LSTM layers are used for sequence data like text or time series. The key metrics depend on the task:

  • For classification: Accuracy, Precision, Recall, and F1 score matter to see how well the model predicts classes over sequences.
  • For regression: Mean Squared Error (MSE) or Mean Absolute Error (MAE) show how close predictions are to actual values.

These metrics help us understand if the LSTM is learning useful patterns in sequences.

Confusion matrix example for LSTM classification

Imagine an LSTM model classifies sequences into two classes: Positive and Negative.

      |                 | Predicted Positive | Predicted Negative |
      |-----------------|--------------------|--------------------|
      | Actual Positive | TP = 70            | FN = 30            |
      | Actual Negative | FP = 20            | TN = 80            |
    

From this matrix:

  • Precision = 70 / (70 + 20) = 0.78
  • Recall = 70 / (70 + 30) = 0.70
  • F1 Score = 2 * (0.78 * 0.70) / (0.78 + 0.70) ≈ 0.74
Precision vs Recall tradeoff with LSTM

When using LSTM for tasks like spam detection or medical diagnosis, precision and recall tradeoff is important:

  • High Precision: Few false alarms. Good if false positives are costly, e.g., not marking good emails as spam.
  • High Recall: Few missed cases. Important if missing positives is risky, e.g., detecting diseases.

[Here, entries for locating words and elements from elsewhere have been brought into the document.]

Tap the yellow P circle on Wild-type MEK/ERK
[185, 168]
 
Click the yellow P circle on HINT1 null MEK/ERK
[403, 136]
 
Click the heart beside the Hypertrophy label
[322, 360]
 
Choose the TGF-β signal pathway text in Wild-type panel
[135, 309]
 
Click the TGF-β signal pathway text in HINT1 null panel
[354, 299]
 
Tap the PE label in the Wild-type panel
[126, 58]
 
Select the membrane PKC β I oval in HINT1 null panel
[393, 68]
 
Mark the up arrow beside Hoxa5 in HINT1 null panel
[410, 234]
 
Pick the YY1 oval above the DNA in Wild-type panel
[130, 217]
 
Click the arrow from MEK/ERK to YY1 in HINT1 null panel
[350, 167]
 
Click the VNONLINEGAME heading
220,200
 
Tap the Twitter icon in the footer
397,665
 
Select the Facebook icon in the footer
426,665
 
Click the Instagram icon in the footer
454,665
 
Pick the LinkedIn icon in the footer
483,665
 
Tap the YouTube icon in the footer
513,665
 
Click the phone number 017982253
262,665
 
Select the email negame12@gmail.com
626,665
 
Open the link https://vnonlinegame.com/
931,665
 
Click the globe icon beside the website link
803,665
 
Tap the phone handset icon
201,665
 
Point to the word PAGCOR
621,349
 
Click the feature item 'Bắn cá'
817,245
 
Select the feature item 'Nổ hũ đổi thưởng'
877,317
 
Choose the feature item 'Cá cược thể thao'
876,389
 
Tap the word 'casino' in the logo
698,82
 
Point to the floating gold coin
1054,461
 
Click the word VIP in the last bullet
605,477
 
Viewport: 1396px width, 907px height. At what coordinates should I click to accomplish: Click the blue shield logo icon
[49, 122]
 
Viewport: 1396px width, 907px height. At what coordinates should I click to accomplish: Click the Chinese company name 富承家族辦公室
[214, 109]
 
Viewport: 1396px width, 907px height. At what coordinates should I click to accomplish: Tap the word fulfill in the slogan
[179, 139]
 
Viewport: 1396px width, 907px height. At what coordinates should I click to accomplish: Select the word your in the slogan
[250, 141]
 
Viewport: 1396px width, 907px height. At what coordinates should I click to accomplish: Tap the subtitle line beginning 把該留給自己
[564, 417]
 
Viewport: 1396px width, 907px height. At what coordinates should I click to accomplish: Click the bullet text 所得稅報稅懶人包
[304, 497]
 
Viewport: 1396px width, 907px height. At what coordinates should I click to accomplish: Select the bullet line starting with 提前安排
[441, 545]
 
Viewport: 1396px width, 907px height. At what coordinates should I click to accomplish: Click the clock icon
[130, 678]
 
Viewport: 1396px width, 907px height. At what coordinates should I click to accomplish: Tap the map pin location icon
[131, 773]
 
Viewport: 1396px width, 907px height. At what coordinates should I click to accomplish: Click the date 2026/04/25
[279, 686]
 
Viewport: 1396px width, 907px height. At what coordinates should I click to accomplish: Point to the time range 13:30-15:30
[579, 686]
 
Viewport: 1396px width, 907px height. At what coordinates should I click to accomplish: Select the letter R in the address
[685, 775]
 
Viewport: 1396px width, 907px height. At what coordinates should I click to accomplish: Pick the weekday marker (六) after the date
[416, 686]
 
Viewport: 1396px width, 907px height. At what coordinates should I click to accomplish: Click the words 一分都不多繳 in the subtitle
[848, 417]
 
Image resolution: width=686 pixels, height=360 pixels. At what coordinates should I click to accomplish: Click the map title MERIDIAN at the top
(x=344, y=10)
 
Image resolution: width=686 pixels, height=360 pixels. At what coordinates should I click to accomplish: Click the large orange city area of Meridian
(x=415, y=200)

Adjusting LSTM thresholds or training can shift this balance.

Good vs Bad metric values for LSTM models

Good LSTM model metrics:

  • Accuracy above 80% on balanced data
  • Precision and Recall both above 75%
  • F1 score close to Precision and Recall

Bad LSTM model metrics:

  • Accuracy near random chance (e.g., 50% for binary)
  • Precision or Recall very low (below 50%)
  • Large gap between Precision and Recall indicating imbalance
Common pitfalls in LSTM metrics
  • Accuracy paradox: High accuracy but poor recall if data is imbalanced.
  • Data leakage: Training on future sequence data can inflate metrics falsely.
  • Overfitting: Very high training accuracy but low test accuracy means model memorizes sequences, not generalizes.
  • Ignoring sequence length: Metrics may vary if sequences have very different lengths.
Self-check question

Your LSTM model for fraud detection has 98% accuracy but only 12% recall on fraud cases. Is it good for production?

Answer: No. The model misses 88% of fraud cases (low recall), which is dangerous. Despite high accuracy (mostly non-fraud cases), it fails to catch fraud effectively.

Key Result
For LSTM layers, precision, recall, and F1 score are key to evaluate sequence classification quality, balancing false positives and false negatives.